■ **ABOUT THIS TASK**
Repeat each entry exactly and drop the pictures.

■ **PROVIDED MATERIAL**
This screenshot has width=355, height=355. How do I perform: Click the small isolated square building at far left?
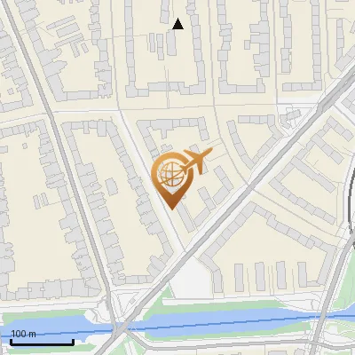pos(25,146)
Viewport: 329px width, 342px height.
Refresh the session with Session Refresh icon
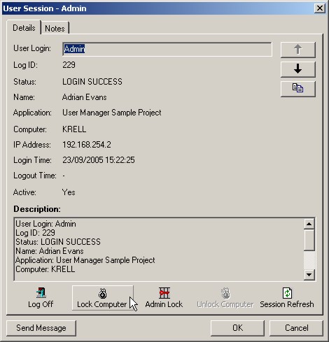(287, 298)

■ **RESULT OF THIS TASK**
This screenshot has width=355, height=355. How do I perform: Click the small isolated square building at far left?
pos(25,146)
Viewport: 329px width, 342px height.
Refresh the session with Session Refresh icon
(287, 298)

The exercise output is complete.